[Data for locating words and elements]

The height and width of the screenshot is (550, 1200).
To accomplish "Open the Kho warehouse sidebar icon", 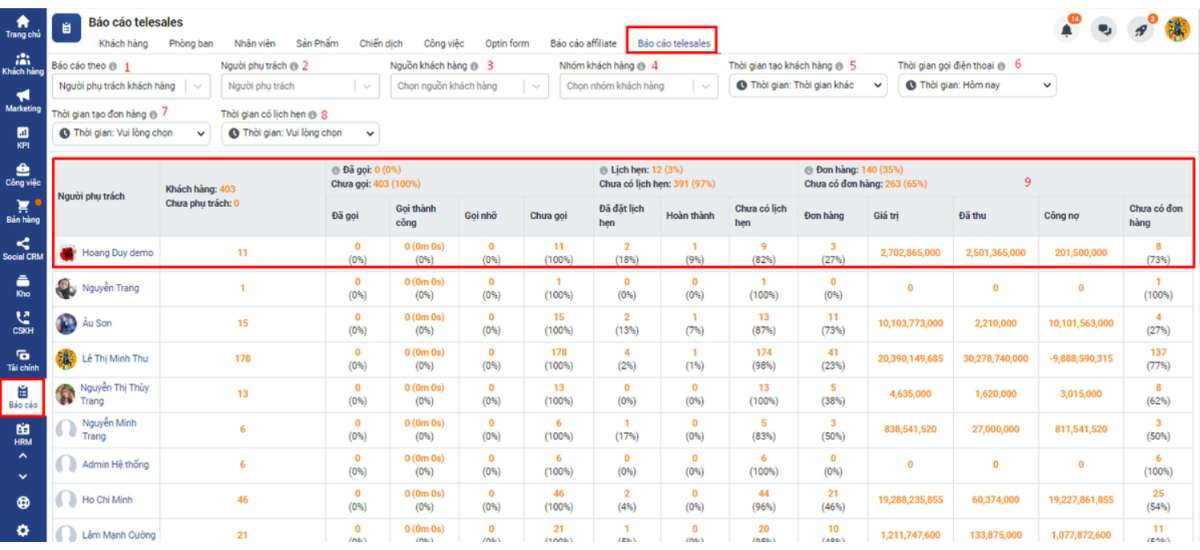I will (22, 286).
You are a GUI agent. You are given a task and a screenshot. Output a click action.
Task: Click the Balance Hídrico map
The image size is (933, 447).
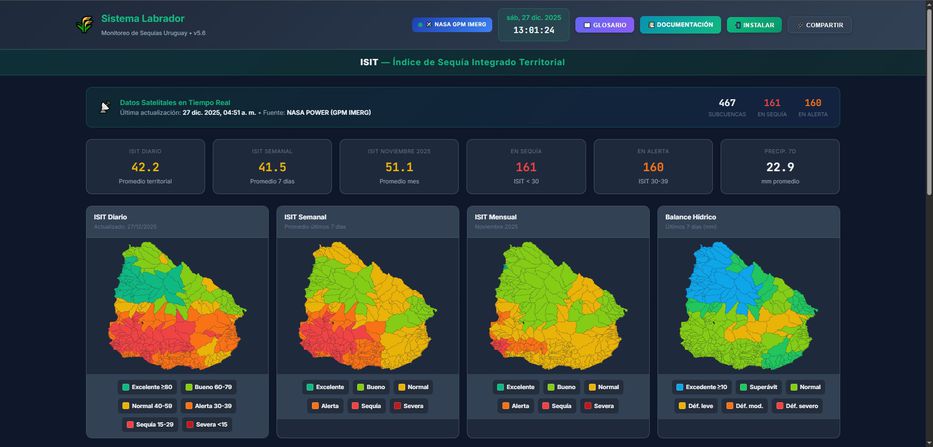748,305
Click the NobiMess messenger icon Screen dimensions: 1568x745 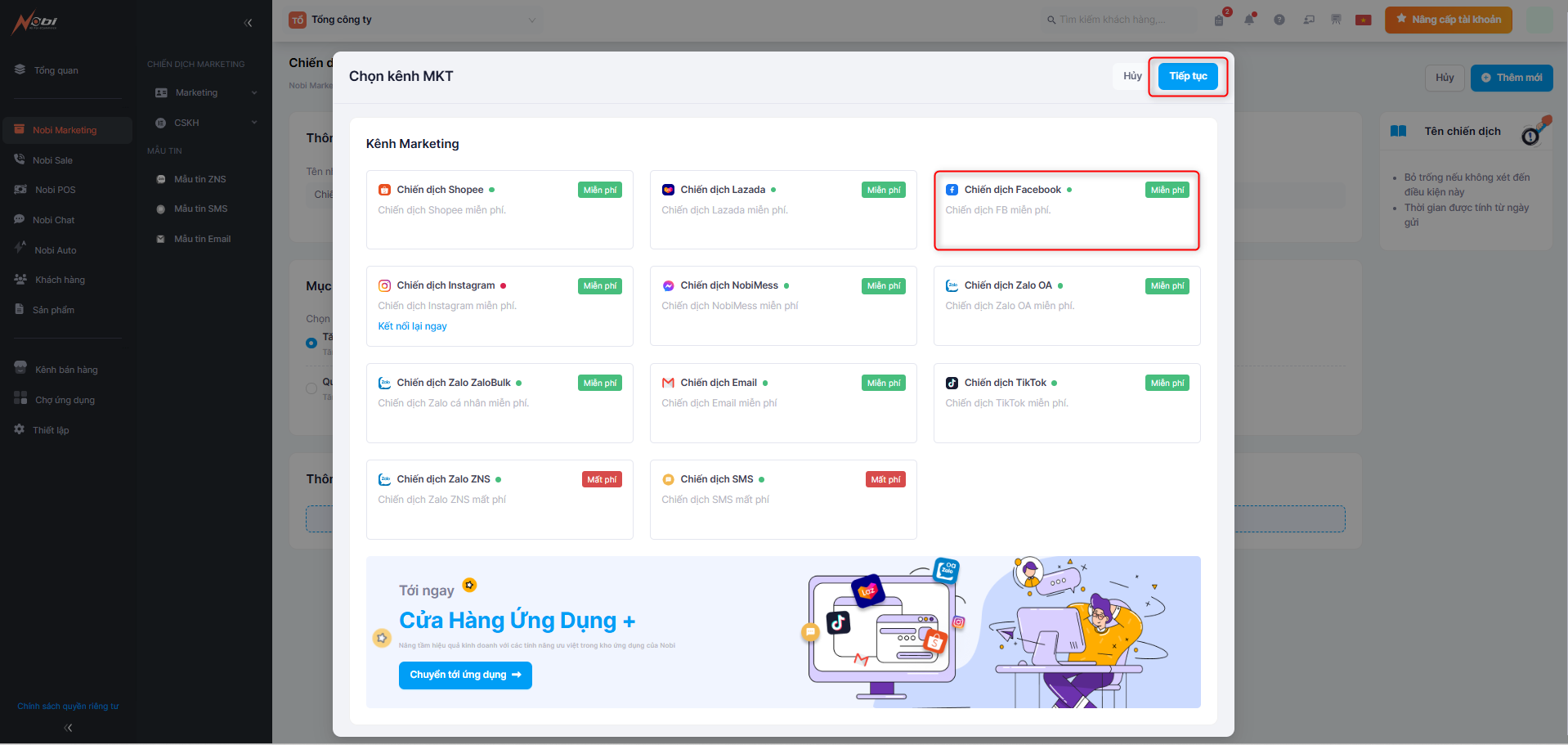[668, 285]
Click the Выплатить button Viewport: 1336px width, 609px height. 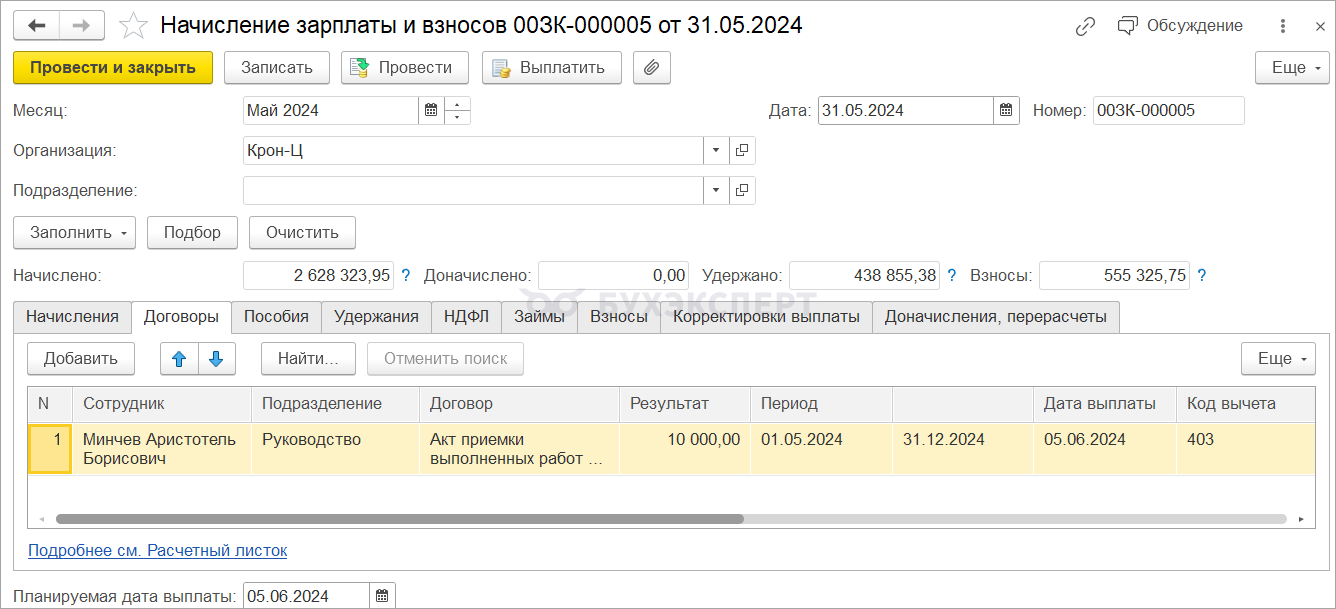pyautogui.click(x=551, y=68)
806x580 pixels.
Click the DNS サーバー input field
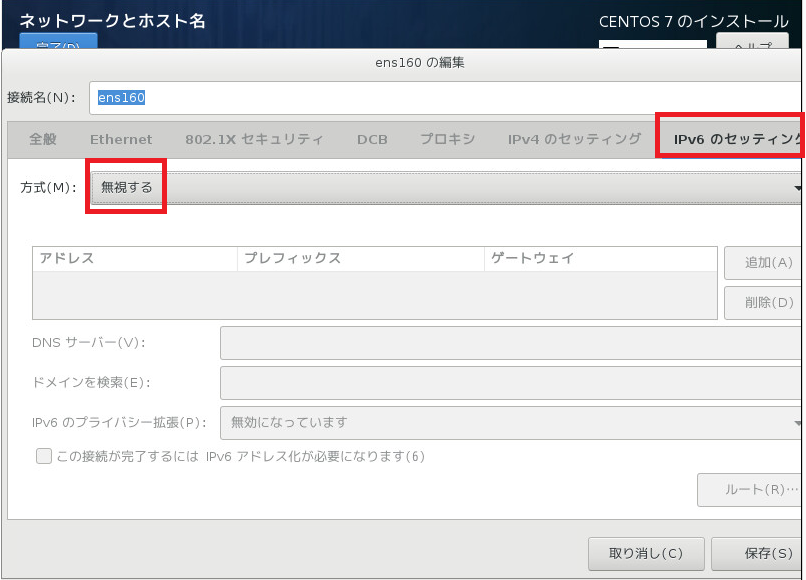(512, 343)
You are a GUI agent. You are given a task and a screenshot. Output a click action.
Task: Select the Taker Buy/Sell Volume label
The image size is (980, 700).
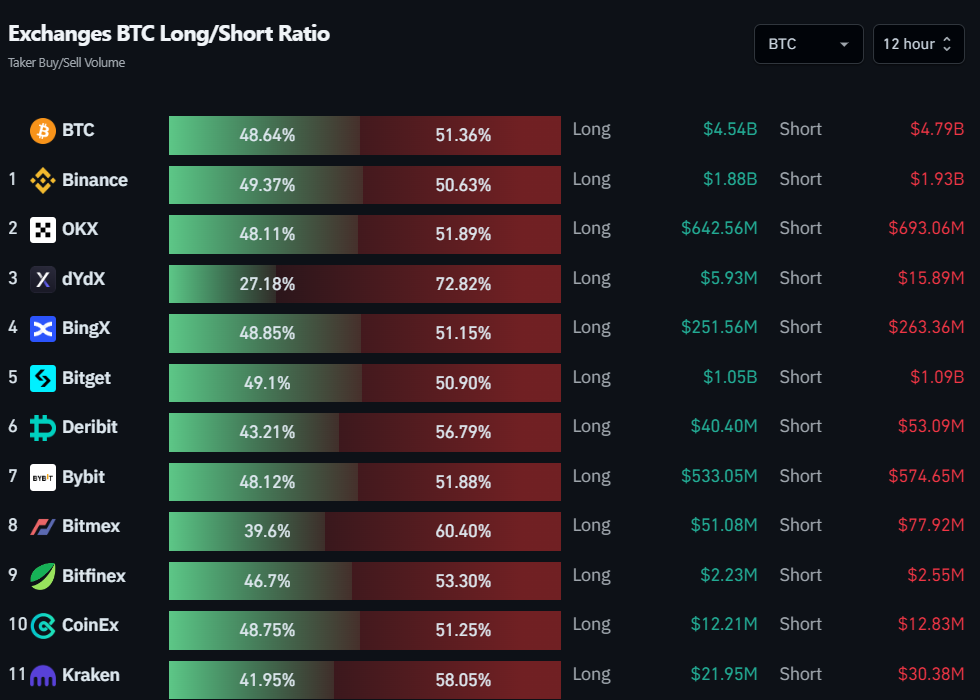point(67,62)
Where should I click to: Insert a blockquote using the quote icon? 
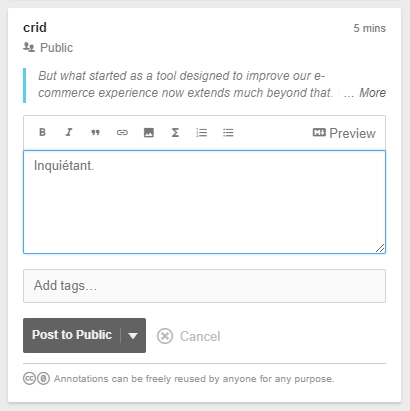pos(95,132)
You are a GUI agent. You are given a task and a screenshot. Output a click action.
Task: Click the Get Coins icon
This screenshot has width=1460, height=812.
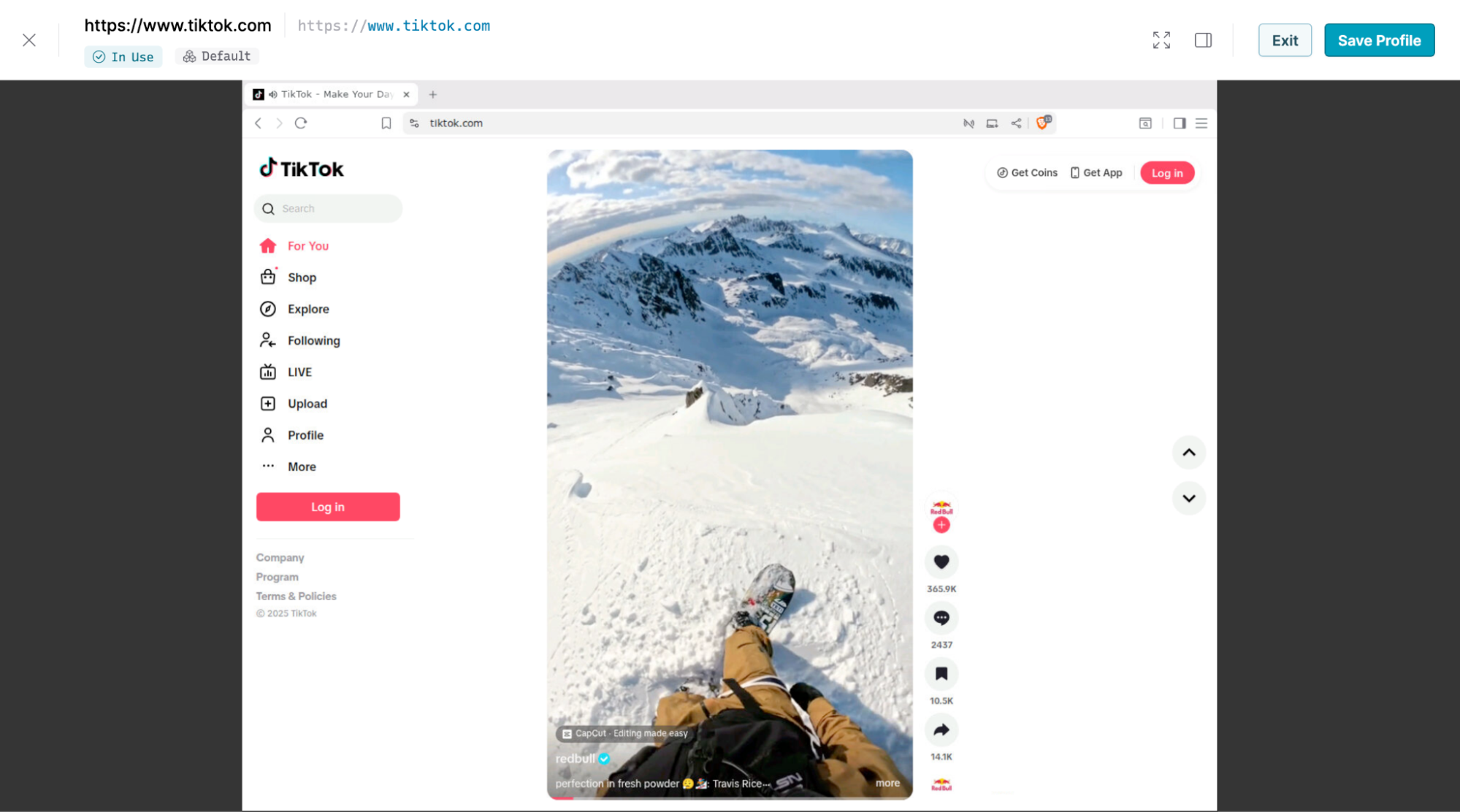(x=1003, y=172)
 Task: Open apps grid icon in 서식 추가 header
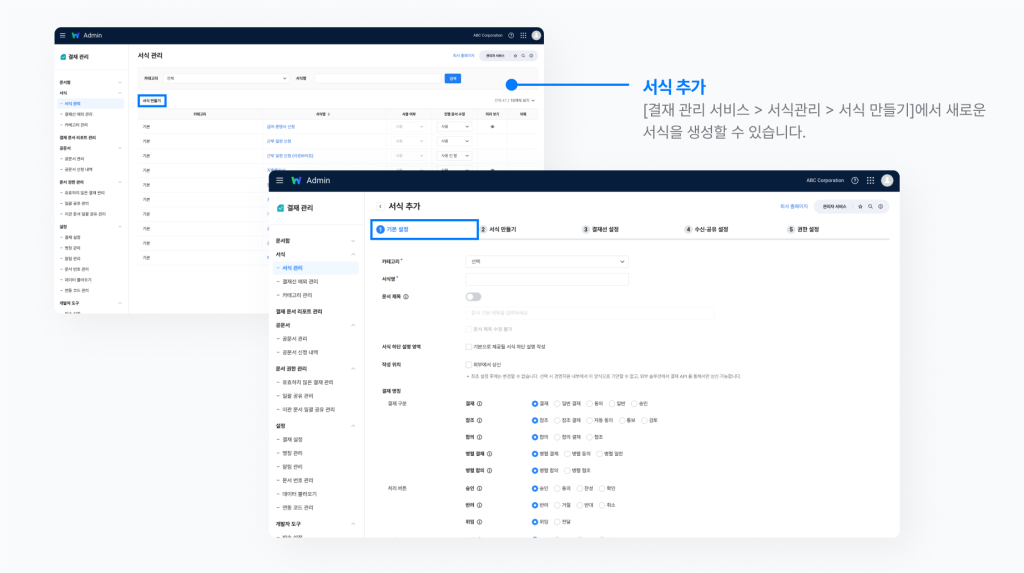(871, 181)
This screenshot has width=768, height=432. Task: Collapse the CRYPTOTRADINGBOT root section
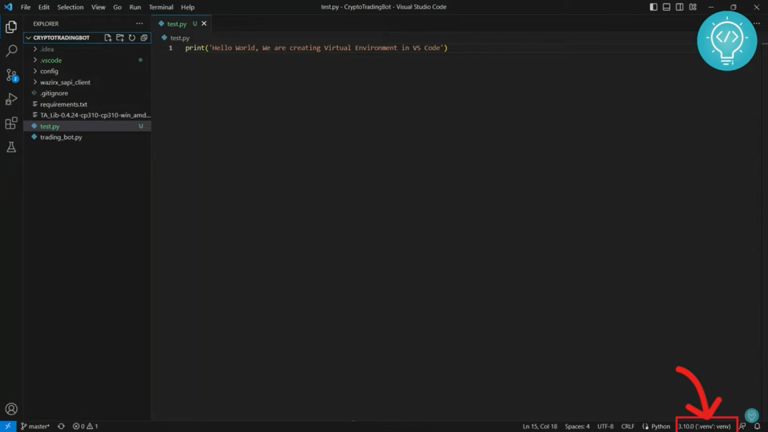pos(60,38)
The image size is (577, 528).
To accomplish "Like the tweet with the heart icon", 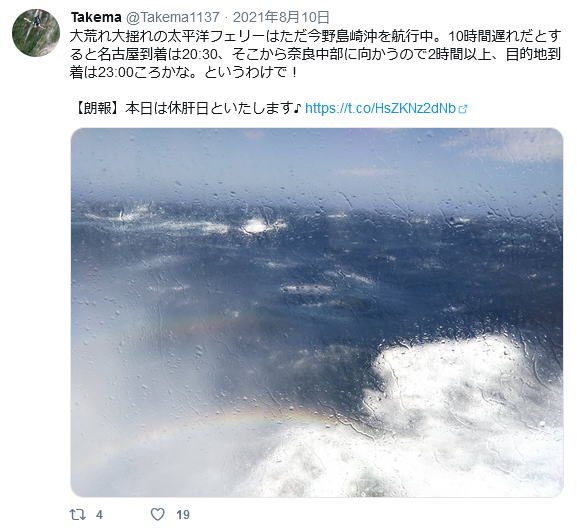I will [158, 514].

* [Problem]: Starting at the line that contains "806x580 pixels." and ending at the line that contains "(x=1003, y=172)", rewrite the data with "screenshot" replaced by "screen capture" and everything else unchanged. Leave out the pictures.

* [Answer to the exercise]:
806x580 pixels.
Click the DNS サーバー input field
(512, 343)
You are a GUI agent. You are given a task and a screen capture. Output a click action.
Task: Select the Taker Buy/Sell Volume label
The image size is (980, 700).
point(67,62)
Where should I click to: Insert a blockquote using the quote icon? 
pos(95,132)
You are a GUI agent. You are given a task and a screen capture. Output a click action.
Task: Click the Get Coins icon
This screen capture has width=1460, height=812.
(x=1003, y=172)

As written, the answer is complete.